Vio su figura en el espejo. Esta vez tenía una imagen de su cuerpo completo reflejándose. Dio media vuelta para asegurarse que su pelo caía sobre la espalda de la manera justa que le gustaba a él y que sus nalgas se veían bellas en aquella pequeña prenda de encaje negro. Él pensaba en hacer a un lado la diminuta tanga. Ella no sabía de qué manera él supo que le encantaba permanecer con la ropa interior puesta mientras la penetraba.
Volvió a estar frente a su imagen y repasó con las manos cada parte de su cuerpo. Quería asegurarse de la suavidad de su piel. Siempre quiso tener una piel más lisa, más uniforme, más morena. Nunca se lo preguntó a él. Piel suave como el pelaje de un gato, negra como el pelaje de un gato, solitaria, clandestina, tibia, nocturna como el pelaje de un gato.
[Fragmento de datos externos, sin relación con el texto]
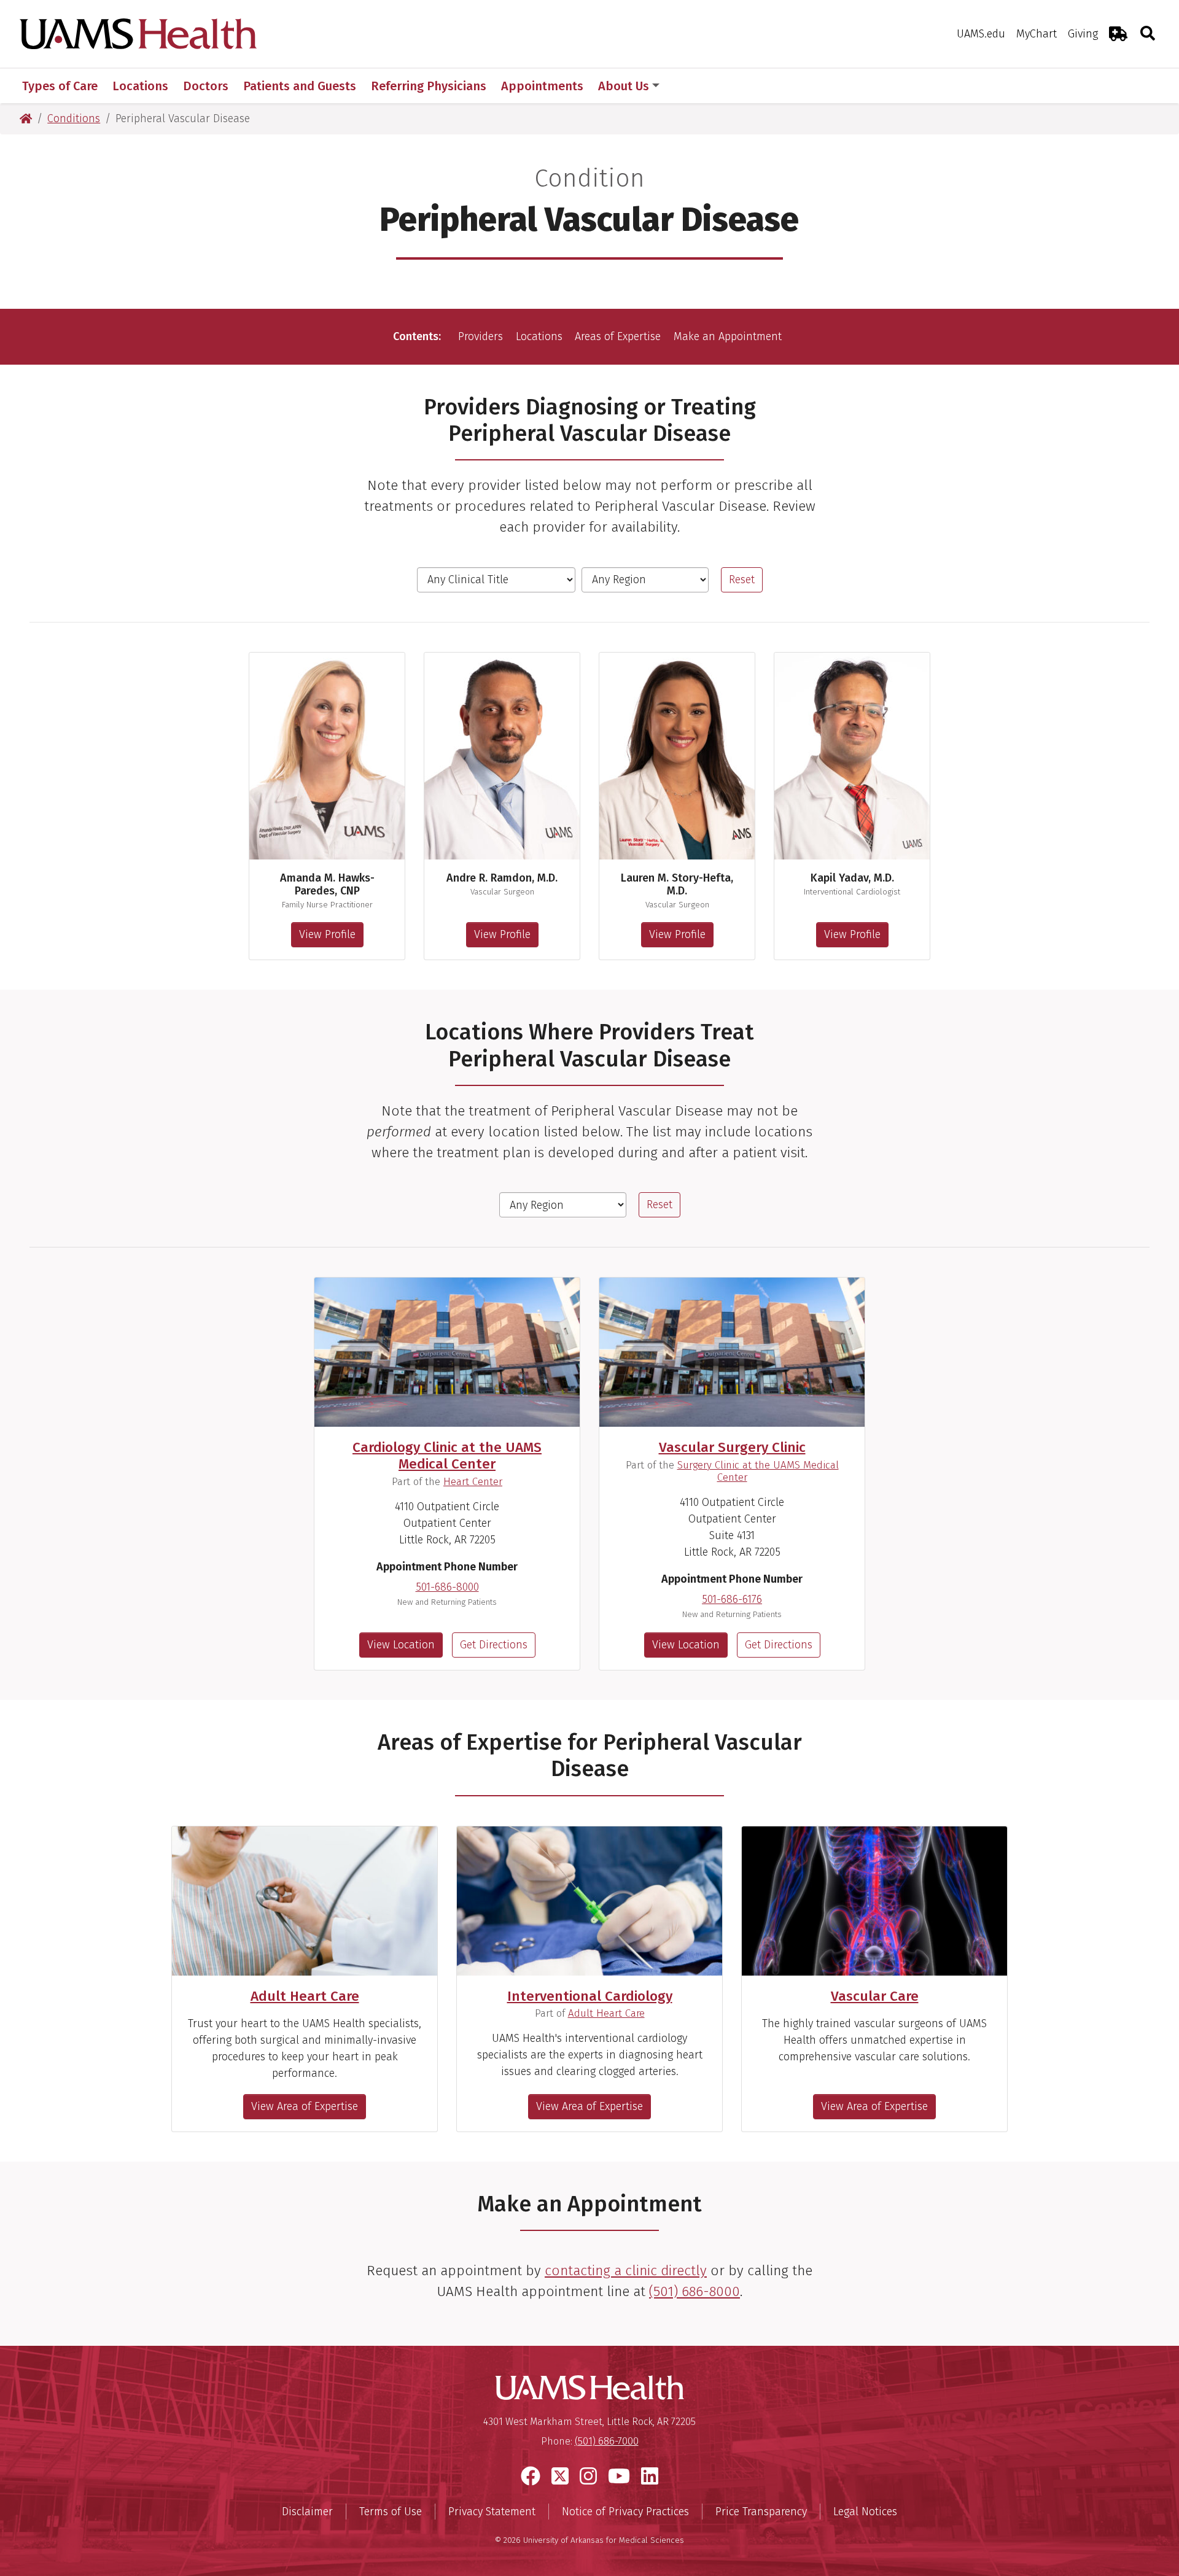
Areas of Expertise (618, 336)
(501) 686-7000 (607, 2441)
Se acercó a la cama y tomó el vestido. Su piel se erizó con el contacto de la tela y lo dejó caer con su peso deslizándose por el cuerpo. Alisó con sus manos las pequeñas arrugas que aún se mantenían en la superficie y acomodó su pelo nuevamente despeinándose un poco y enredándose los mechones de atrás. Él le dijo un día que aquel gesto de enredarse el pelo, del cual ella no era muy consciente, le encantaba. Ella fue consciente de ese gesto desde entonces y lo hacía en ciertos momentos para atrapar su mirada. Recordó aquello y se asomó al espejo solo para ver si el movimiento no había cambiado y su encanto permanecía.
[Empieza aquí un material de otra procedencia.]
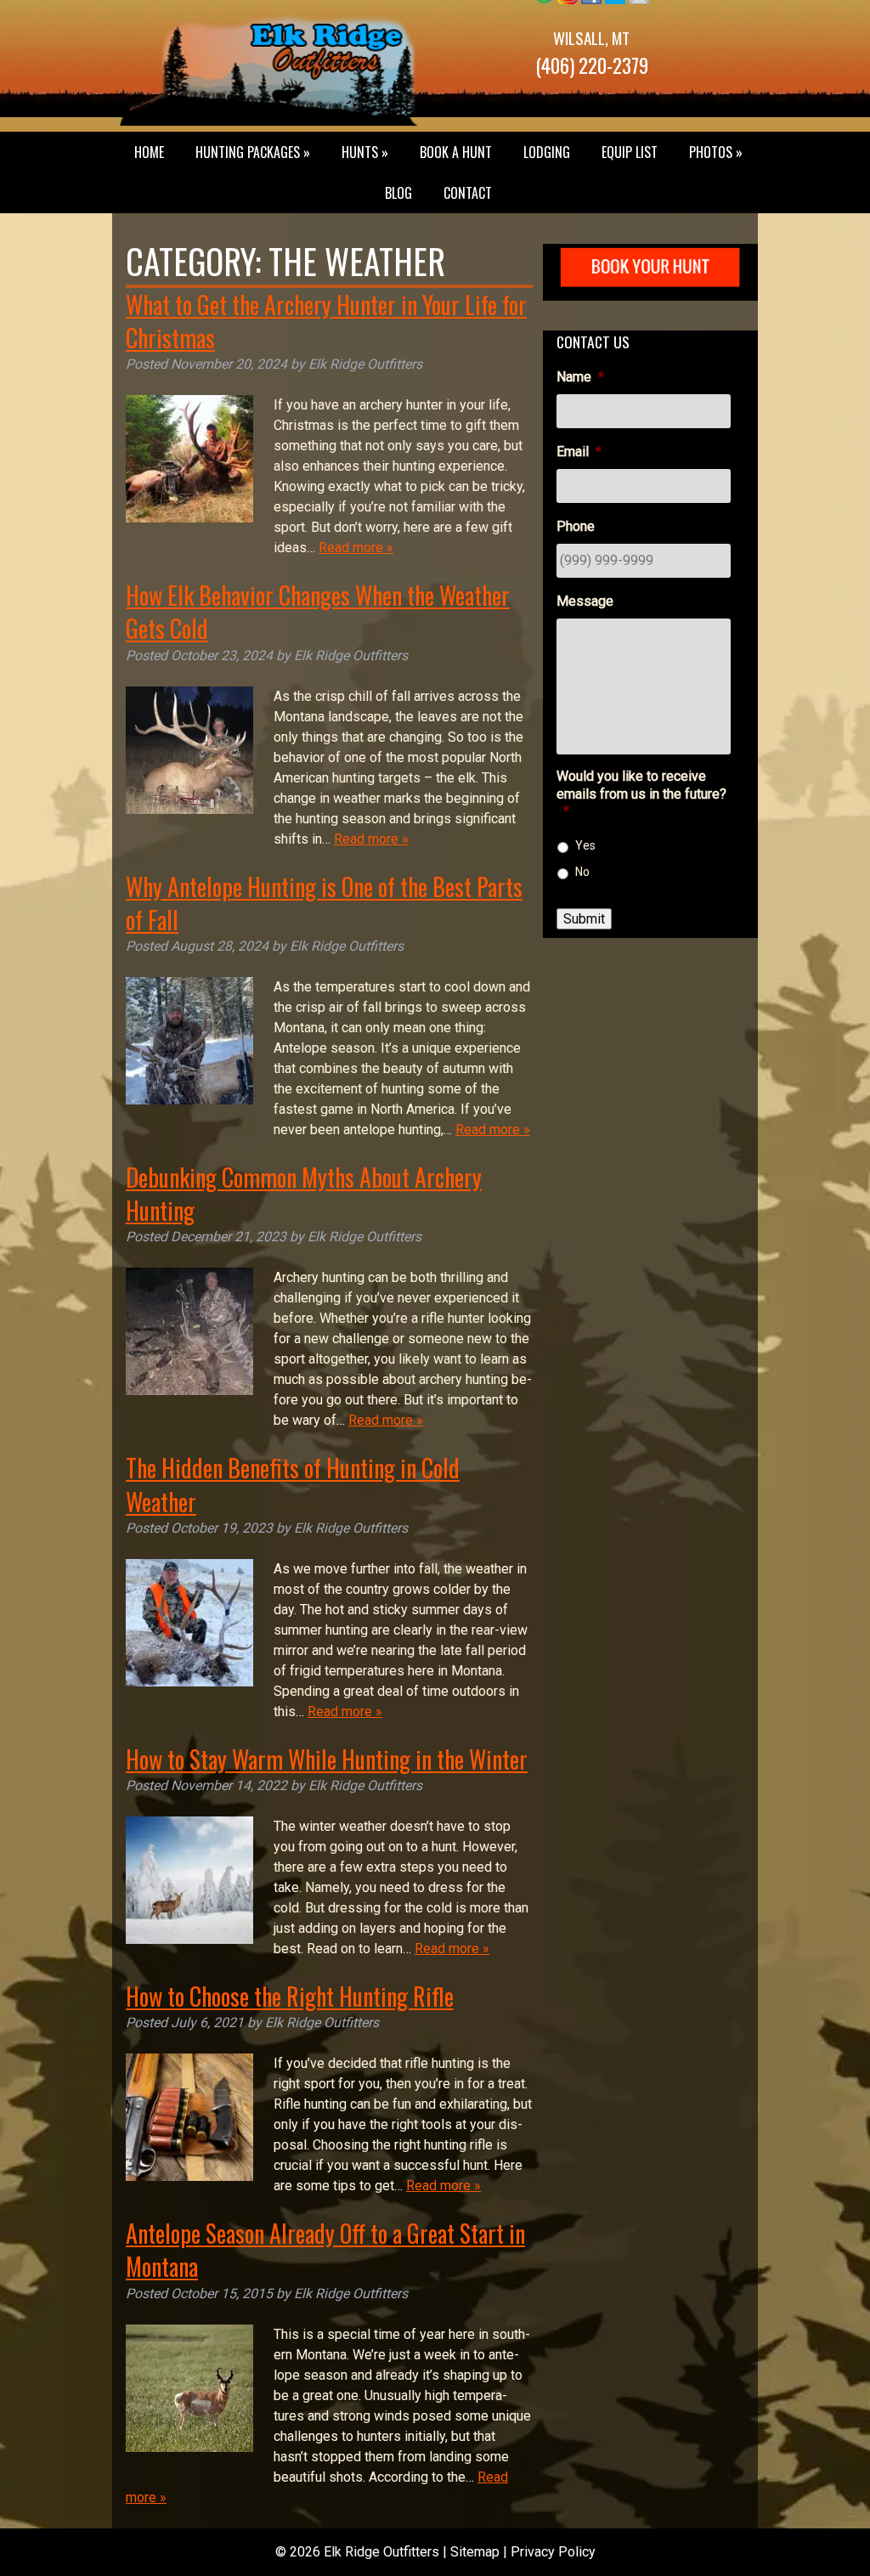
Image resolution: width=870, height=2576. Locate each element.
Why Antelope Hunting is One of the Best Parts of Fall (324, 903)
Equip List (630, 152)
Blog (398, 193)
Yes (585, 845)
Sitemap (475, 2552)
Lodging (546, 152)
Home (149, 152)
Caminó hacia la cama y se sentó al borde, justo donde reposaban las sandalias. Las tomó en las manos y las contempló por varios minutos. Levantó su pié izquierdo y antes de meterlo en el zapato lo acarició llegando a un estremecimiento que no la tomó por sorpresa. Lo metió lentamente y observó como el color de la piel cambiaba al contacto con sus manos. Él le pedía con frecuencia que usara sus pies para acariciarle el pecho y la cara, le pedía que lo masturbara con esos pies pequeños, delgados, torpes, nerviosos. Ella amaba sentir cómo se mojaban con su líquido viscoso y blanquecino.
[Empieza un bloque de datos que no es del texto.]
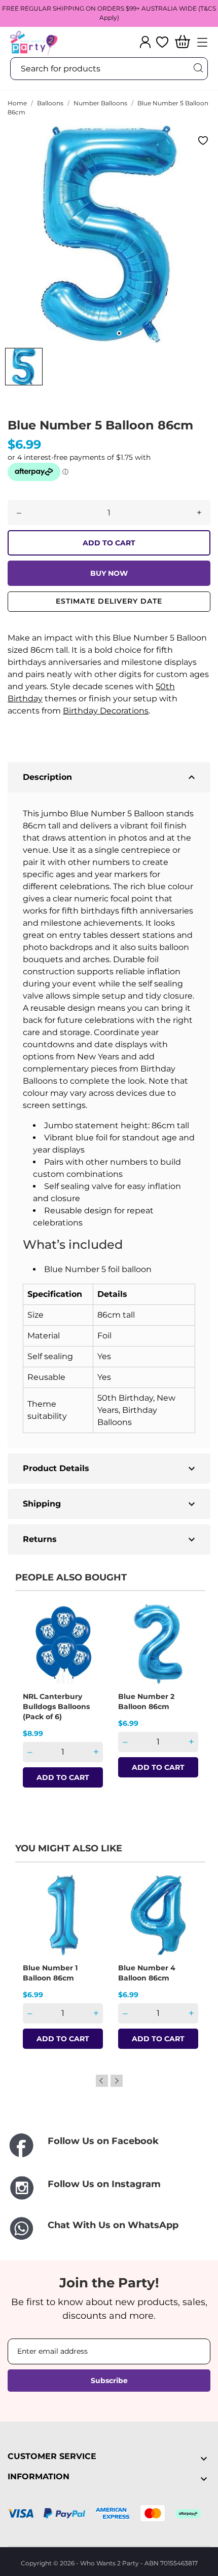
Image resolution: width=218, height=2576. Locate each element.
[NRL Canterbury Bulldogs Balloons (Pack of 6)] (89, 1639)
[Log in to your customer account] (145, 42)
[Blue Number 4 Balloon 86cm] (184, 1910)
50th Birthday (125, 1398)
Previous (102, 2081)
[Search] (198, 68)
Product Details (110, 1468)
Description (110, 777)
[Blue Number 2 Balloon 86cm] (184, 1639)
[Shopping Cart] (182, 42)
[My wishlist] (162, 42)
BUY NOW (109, 573)
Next (117, 2081)
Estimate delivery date (109, 601)
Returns (110, 1539)
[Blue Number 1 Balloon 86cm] (89, 1910)
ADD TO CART (109, 542)
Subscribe (109, 2380)
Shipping (110, 1504)
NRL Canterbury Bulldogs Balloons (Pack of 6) (56, 1706)
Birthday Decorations (106, 711)
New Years (98, 1056)
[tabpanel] (109, 234)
Terminó de poner su otra sandalia y se levantó segura de que no había detalle en el que no se hubiera detenido lo suficiente. Miró su reloj de pared, eran las 9 de la mañana pero por las pesadas cortinas no pasaba más que un hilo de luz que iluminaba su cuerpo erguido, dispuesto. Afuera los autos hacían retumbar el aire con su estrepitosa marcha, se oían las voces entremezcladas de los vendedores ambulantes y los hombres y mujeres que transitaban apurados.
Mientras repasaba su detenido ritual pensó que no le importaba esperar, ella misma no era muy puntual.
A su cabeza se asomó la idea de repasar las tantas tantas cosas que no había sido en la vida: nunca fue una buena conversadora, ni resignada, ni fácil de convencer, tampoco hogareña; nunca quiso hijos, ni soportó el fracaso.
Ella no supo cuándo dejar de esperar.
Eran las 9 A.M. y ninguno, cualquiera de todos ellos, llegaría jamás.